Essas palavras caíram como pedra no meu estômago. A Faculdade Rainbow... O que ele queria com isso?

— Como você pode me pedir uma coisa dessas? — falei mais para mim mesmo, com a voz trêmula.

O olhar de Otávio parecia implacável. Matheus, até então quieto, parecia desconfortável, mas não fez nada para intervir - talvez nem conseguisse. O namorado dele parecia determinado.

Respirei fundo, tentando organizar meus pensamentos, mas tudo o que conseguia enxergar era um futuro incerto, apertado, dentro de uma vida que nunca escolhi. E a pergunta que persistia: o que Otávio realmente queria? Ele estava tentando me humilhar? Ou havia algo mais por trás de tudo isso?

— Tá... mas você vai parar de perseguir meu pai agora?

Otávio pra mim olhou com aquele sorriso vitorioso, como se tivesse acabado de lançar uma isca e tivesse mordido.

— Perfeito. Vou providenciar sua carta de admissão. E você cuide da papelada. Lembre-se: não seja descoberto.

Sai do apartamento sem dizer uma palavra. Minha cabeça estava a mil. Estava ciente de que meu pai nunca entenderia o que acabara de acontecer, mesmo que tudo fosse culpa daquele maldito dia. A única coisa que eu tinha certeza era que faria tudo que fosse possível para resolver nossa situação. E, de alguma forma, isso me fez sentir ainda mais preso nesse ciclo insano que Otávio havia criado. Meu pai, com sua visão distorcida, parecia ser uma parte fundamental do que estava me prendendo.

A carta de admissão para a faculdade Rainbow... aquilo era vingança final de Otávio. Uma forma de manter o controle, de me fazer entrar em um mundo que, com certeza, seria ainda mais difícil de encarar. E o pior: se eu não seguisse as regras, o que aconteceria com meu pai?

A gravidade da situação parecia infiltrar-se em meus ossos. Relutava em fazer aquilo, mas não enxergava outra saída.

O peso da responsabilidade me esmagava, e, no fundo, entendia que estava prestes a tomar um caminho que me afastaria ainda mais do que eu imaginava ser possível. A culpa de tudo isso era do meu próprio sangue de estar indo para faculdade LGVTQIA+.

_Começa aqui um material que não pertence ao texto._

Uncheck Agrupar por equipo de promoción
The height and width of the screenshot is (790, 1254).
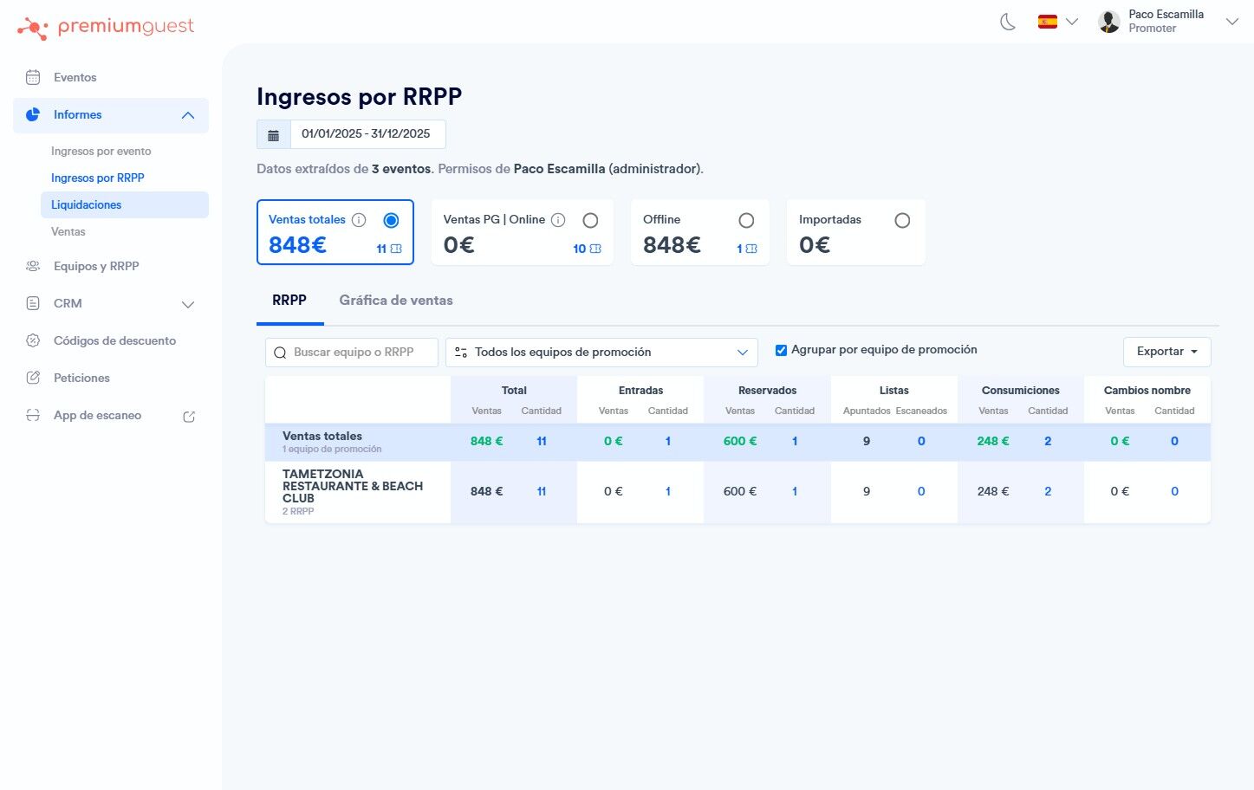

O que seria de mim, da minha vida, dos meus sonhos, se realmente tivesse que seguir as regras de Otávio? O que aconteceria quando o meu pai soubesse da carta, quando soubesse que estava me aproximando de tudo o que ele odiava? Não sabia se tinha coragem de enfrentar essas respostas, mas uma coisa era certa: o meu destino estava sendo moldado e eu não tinha nenhum controle sobre ele.

...Nota da autora:...

Queridos leitores,

Gostaria de compartilhar o significado de dois elementos importantes que aparecem neste capítulo:

LGBTQIA+: Essa sigla representa diferentes orientações sexuais e identidades de gênero:

L: Lésbicas

G: Gays

B: Bissexuais

T: Transgêneros

Q: Queer ou Questionando

I: Intersexuais

A + abrange outras identidades e orientações, como pansexuais e assexuais, promovendo inclusão e diversidade.

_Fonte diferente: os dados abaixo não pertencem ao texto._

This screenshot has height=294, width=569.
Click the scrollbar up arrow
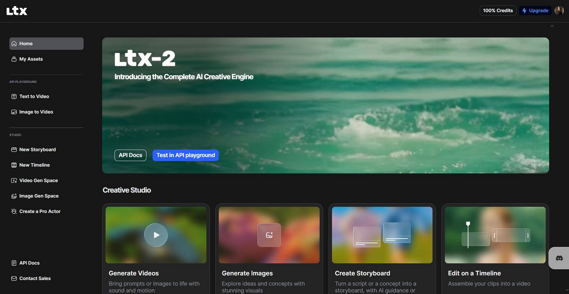[x=551, y=26]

Rainbow (Arco-Íris): Um símbolo universal da diversidade, esperança e inclusão. Ele representa a pluralidade de identidades e a beleza de viver em um mundo cheio de cores e diferenças.

Espero que esses significados tornem a leitura ainda mais especial e inspiradora!

Com carinho,Deinha.

Sombras e preconceito.

...Léo...

Contar para meu pai sobre o acordo seria a coisa mais difícil da minha vida, e certamente não fiz isso naquele mesmo dia. Acabei adiando, esperando para ver se Otávio daria sossego — e, de fato, não demorou muito. Na quarta-feira à noite, meu pai chegou em casa com um brilho de satisfação nos olhos, o rosto cansado, mas orgulhoso, como se tivesse alcançado uma grande vitória.

— Leo, você não vai acreditar! — falou, com uma empolgação rara. — O Albuquerque deu um respiro para a gente. O banco, além de renegociar os prazos, falou que renovaria meu empréstimo, me dando uma quantia alta de dinheiro. Acho que ele percebeu que era loucura. Só falei a verdade para o companheiro dele e para a mãe também, aquela escória... Aquele "frutinha".

Meus dedos estavam parados sobre a tela do celular; minha mente vagava em outro lugar até então. Aquelas palavras cruéis me trouxeram de volta à realidade como um soco no estômago. A sala de casa parecia ter ficado menor e sufocante. Meus dedos se apertaram em volta do telefone, e o ar parecia doer para entrar em meus pulmões. Meus dentes rangeram levemente... o barulho do velho relógio na parede parecia mais alto  que o normal.

Como uma semana tinha o poder de transformar a vida de alguém? Era apenas setembro, como qualquer outro mês, e ainda assim, minha vida agora estava em frangalhos.

Levantei os olhos em sua direção , tentando esconder a amargura que crescia dentro de mim e pela primeira vez respondi.

— Lógico que parou, pai. Fiz um acordo com Otávio, ou você acha que foi de graça?

A expressão de alívio e orgulho no rosto dele se desfez num instante. Sua voz saiu vacilante, quase relutante, enquanto me encarava com incredulidade.

—  Quando? E que tipo de acordo, Leo? Você está me assustando... O que aquele homem te pediu?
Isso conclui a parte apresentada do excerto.